* [Records for this exercise]:
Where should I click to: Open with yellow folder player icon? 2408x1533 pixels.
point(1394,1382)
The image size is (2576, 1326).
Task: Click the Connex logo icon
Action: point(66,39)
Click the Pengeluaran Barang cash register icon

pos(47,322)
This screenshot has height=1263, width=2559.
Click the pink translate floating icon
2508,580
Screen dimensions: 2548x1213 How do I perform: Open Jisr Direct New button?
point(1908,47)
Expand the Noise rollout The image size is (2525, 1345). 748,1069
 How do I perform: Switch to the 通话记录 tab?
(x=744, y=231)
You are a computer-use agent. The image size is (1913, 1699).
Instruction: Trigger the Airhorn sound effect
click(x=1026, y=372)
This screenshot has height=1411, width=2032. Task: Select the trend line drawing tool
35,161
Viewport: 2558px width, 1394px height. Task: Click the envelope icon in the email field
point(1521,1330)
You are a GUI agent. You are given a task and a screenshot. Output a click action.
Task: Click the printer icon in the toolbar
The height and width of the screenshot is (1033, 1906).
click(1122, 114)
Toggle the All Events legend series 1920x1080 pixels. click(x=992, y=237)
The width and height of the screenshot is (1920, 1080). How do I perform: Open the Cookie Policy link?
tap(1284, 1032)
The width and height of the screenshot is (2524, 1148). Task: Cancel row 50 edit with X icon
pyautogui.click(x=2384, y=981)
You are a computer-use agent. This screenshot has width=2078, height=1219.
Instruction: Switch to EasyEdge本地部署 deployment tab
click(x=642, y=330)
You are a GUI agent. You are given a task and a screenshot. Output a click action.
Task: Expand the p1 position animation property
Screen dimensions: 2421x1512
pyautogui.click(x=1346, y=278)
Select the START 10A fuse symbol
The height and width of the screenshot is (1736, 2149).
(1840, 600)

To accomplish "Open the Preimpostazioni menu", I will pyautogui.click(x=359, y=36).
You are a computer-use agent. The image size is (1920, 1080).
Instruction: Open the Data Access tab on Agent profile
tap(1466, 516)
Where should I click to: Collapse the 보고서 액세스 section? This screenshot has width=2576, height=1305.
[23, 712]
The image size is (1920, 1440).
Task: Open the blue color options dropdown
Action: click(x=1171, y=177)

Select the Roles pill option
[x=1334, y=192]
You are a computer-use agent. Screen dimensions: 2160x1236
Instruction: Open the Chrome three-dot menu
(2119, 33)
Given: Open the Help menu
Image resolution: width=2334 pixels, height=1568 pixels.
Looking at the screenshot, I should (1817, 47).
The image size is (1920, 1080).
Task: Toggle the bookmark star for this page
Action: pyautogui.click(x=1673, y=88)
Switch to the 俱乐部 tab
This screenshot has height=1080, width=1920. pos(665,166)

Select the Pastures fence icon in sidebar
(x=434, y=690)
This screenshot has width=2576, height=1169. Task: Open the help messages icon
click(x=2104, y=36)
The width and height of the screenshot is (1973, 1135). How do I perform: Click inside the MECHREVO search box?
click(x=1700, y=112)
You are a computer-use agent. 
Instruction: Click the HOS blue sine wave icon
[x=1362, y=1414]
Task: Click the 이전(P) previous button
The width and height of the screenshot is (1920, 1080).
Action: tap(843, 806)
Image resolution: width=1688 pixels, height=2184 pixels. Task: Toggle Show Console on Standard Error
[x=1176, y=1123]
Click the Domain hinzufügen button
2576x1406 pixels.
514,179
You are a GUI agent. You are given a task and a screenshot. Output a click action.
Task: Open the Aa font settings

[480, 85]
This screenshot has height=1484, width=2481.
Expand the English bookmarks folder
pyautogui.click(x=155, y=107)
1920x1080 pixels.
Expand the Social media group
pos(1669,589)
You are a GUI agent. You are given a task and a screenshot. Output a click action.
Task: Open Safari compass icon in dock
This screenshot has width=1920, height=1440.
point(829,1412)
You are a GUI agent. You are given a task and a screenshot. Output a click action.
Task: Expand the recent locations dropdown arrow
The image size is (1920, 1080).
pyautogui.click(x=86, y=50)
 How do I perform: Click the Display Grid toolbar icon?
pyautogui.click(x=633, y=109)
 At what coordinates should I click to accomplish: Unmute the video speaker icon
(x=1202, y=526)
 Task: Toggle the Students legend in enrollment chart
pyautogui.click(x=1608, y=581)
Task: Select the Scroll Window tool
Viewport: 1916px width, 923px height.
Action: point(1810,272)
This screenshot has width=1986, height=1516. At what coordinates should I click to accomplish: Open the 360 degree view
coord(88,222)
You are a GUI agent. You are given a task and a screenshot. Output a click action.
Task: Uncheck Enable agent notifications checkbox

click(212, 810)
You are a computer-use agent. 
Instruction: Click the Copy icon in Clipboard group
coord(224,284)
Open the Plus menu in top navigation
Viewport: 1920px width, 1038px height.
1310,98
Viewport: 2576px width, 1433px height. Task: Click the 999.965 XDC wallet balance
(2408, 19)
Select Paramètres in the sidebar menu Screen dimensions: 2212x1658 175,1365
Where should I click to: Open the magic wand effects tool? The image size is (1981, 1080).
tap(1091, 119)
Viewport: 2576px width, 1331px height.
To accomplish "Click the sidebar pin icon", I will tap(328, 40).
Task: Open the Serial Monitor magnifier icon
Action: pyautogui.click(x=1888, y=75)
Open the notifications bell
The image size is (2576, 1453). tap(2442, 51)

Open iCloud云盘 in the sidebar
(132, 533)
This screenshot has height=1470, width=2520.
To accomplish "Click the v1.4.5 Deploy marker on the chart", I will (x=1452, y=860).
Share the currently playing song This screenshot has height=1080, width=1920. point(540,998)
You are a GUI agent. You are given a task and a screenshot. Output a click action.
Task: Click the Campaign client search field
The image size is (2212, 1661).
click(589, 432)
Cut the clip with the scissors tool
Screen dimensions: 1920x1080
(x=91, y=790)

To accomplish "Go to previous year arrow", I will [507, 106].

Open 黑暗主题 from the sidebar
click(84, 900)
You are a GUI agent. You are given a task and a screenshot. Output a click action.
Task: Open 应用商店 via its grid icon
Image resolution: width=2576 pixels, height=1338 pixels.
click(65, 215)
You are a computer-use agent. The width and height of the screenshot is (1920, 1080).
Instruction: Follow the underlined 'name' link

* [Problem requirements]:
Which lines of the data contain "previous"? Copy them all.

* [Solution]:
Task: Click the 이전(P) previous button
To accomplish "Go to previous year arrow", I will [507, 106].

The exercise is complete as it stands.